KHK ile ihraç edilmeden önce işyerlerinde sürekli şununla karşılaşıyordum, Cuma’ya geliyor musun? Sürekli bunu soruyorlar. Bir gün dedim ki, siz niye hiç birbirinize ‘zekatını verdin mi bu sene’ diye sormuyorsunuz?. Ben sorduklarını hiç duymadım. İhsan hocanın da sürekli dediği gibi öldürmeyeceksin emrini atlayıp namaza geliyor musun sorusuna takılmak, Türkiye’deki İslamcı kesimin sorunu.
- Solun sorunu, insanların gerçekliğini yarattığı kültürü belli ölçüde küçümsemektir.

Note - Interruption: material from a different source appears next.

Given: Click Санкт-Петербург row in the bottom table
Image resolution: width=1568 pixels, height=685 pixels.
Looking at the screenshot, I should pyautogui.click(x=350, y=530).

Bizim sorunumuzda insanların gerçekliğini, yarattığı kültürü, belli ölçüde küçümsemektir. Bunun böyle olmasının temelleri var aydınlanmacı yaklaşımların üstenci, daha doğrusu 1789’un bize aşırı dikte edici tarzları var. Netice de biz modernizm içerisinden geliyoruz. Bunlar arızalarımız.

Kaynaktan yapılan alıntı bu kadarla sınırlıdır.